◆ Provided records ◆
......

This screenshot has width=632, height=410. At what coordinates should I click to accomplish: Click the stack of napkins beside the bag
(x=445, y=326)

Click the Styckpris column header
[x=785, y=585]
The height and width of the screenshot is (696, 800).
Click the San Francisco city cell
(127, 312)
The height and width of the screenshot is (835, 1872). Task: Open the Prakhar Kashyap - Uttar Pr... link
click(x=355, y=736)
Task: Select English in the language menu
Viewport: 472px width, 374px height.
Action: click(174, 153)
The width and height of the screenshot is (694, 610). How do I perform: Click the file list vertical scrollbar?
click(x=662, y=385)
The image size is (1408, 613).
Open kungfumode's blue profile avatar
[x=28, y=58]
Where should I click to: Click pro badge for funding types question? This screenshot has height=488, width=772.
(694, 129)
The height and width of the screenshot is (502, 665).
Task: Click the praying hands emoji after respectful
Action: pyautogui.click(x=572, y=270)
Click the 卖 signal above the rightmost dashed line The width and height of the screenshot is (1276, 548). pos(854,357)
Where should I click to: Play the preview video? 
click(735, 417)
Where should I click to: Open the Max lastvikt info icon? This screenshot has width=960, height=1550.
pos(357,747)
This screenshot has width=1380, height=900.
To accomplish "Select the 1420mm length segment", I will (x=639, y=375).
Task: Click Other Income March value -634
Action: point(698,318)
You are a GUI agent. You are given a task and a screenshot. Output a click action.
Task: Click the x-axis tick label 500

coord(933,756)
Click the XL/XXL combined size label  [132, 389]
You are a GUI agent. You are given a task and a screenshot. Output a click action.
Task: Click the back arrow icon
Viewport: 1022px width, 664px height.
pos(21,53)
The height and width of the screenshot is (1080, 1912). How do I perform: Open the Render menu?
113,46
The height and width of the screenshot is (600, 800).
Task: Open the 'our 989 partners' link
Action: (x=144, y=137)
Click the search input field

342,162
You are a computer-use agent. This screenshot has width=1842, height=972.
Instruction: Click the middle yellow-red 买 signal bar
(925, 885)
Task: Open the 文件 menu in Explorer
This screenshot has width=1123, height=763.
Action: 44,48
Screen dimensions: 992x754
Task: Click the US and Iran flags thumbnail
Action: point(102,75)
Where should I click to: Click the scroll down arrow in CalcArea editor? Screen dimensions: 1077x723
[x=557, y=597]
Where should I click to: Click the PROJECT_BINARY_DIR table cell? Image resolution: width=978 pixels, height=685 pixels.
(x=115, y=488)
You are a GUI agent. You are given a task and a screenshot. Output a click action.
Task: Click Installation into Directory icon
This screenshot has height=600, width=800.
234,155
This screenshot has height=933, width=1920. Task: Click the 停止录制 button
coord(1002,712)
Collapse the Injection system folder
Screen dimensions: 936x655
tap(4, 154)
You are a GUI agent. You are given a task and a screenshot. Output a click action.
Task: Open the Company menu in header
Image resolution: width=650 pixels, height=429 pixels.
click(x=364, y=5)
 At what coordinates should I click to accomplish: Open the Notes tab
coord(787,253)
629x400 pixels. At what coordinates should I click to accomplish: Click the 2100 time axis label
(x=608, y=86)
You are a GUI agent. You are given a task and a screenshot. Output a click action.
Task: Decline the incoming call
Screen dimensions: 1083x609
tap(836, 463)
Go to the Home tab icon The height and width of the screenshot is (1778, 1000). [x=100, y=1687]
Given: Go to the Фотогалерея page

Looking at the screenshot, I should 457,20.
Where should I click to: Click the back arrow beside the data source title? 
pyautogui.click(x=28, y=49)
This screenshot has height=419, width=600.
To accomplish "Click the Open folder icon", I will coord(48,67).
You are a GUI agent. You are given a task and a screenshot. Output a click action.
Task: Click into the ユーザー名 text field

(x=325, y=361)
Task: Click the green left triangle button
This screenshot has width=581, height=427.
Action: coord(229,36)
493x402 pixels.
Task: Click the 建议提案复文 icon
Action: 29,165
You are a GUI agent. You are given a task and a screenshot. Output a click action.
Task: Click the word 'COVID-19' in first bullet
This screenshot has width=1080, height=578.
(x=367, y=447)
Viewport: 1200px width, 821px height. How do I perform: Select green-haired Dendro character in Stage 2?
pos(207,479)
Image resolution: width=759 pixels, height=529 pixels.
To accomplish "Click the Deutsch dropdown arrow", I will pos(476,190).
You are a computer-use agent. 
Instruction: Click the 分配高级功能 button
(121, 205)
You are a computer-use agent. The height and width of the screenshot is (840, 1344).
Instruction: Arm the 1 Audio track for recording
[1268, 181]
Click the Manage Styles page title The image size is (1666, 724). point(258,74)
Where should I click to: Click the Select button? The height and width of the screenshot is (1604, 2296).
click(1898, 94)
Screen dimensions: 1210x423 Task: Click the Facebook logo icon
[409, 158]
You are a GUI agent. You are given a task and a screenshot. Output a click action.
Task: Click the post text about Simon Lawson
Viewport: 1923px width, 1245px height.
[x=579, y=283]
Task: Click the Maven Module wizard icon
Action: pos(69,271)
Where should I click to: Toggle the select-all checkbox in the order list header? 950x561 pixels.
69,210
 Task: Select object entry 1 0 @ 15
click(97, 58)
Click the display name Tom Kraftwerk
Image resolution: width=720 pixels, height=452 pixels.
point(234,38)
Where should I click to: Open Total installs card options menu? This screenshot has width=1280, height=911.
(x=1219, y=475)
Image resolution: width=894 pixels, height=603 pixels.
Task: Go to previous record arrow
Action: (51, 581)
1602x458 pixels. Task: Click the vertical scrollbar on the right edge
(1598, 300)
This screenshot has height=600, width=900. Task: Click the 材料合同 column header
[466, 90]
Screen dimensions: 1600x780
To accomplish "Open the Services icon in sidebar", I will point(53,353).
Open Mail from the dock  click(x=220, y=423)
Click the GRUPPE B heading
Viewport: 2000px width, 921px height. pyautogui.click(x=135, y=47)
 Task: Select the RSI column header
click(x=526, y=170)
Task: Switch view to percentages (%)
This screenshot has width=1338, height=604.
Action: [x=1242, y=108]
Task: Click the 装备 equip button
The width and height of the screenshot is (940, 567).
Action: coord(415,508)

......

◆ Exercise objective ◆
Find all the lines with "computer" in the data and copy them.

◆ Exercise response ◆
You are a computer-use agent. This screenshot has width=1842, height=972.
You are a computer-use agent. 
You are a computer-use agent. The height and width of the screenshot is (840, 1344).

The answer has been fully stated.